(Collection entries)
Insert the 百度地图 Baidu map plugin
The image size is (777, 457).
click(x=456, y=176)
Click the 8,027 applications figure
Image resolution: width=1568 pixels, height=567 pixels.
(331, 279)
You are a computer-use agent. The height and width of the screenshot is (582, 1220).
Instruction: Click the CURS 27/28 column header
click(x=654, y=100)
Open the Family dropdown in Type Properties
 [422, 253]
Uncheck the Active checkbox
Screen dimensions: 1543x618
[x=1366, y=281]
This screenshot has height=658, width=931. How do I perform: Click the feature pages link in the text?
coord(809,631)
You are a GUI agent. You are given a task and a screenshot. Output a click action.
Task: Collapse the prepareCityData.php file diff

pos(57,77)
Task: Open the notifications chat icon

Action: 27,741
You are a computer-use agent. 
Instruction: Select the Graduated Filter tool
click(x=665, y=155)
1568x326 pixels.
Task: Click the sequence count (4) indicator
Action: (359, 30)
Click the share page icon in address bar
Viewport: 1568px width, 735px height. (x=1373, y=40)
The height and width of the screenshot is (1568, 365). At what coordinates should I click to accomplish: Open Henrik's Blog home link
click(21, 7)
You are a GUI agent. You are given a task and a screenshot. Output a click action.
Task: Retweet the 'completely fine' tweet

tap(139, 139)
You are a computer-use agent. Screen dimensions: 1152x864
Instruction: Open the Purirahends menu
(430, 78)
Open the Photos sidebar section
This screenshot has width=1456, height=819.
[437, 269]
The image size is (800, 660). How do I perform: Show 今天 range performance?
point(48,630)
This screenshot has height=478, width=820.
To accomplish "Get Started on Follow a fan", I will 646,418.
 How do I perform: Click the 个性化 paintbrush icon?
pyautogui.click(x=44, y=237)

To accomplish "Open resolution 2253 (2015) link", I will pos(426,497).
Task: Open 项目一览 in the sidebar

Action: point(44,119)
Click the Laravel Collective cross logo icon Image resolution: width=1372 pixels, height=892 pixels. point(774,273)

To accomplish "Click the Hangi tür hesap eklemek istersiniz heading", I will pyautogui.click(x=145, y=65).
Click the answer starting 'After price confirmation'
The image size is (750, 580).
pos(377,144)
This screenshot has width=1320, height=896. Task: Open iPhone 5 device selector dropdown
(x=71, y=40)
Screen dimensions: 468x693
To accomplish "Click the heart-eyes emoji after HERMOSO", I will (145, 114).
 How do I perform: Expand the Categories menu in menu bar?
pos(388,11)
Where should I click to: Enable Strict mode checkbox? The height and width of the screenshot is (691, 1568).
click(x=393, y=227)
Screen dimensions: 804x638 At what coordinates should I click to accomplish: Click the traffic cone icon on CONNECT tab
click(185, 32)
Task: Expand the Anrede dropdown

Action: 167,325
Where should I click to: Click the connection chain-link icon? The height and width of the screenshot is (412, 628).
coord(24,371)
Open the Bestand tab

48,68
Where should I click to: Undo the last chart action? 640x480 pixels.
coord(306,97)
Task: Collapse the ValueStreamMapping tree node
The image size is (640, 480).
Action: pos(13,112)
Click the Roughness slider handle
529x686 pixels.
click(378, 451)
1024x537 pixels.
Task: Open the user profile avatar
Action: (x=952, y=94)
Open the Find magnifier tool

EXERCISE DETAILS: Reproduce verbatim the stretch of items from the line containing "Where should I click to: Click" through the end of the items.

WORKED ANSWER:
Where should I click to: Click the connection chain-link icon? The height and width of the screenshot is (412, 628).
coord(24,371)
Open the Bestand tab

48,68
Where should I click to: Undo the last chart action? 640x480 pixels.
coord(306,97)
Task: Collapse the ValueStreamMapping tree node
The image size is (640, 480).
Action: pos(13,112)
Click the Roughness slider handle
529x686 pixels.
click(378, 451)
1024x537 pixels.
Task: Open the user profile avatar
Action: (x=952, y=94)
Open the Find magnifier tool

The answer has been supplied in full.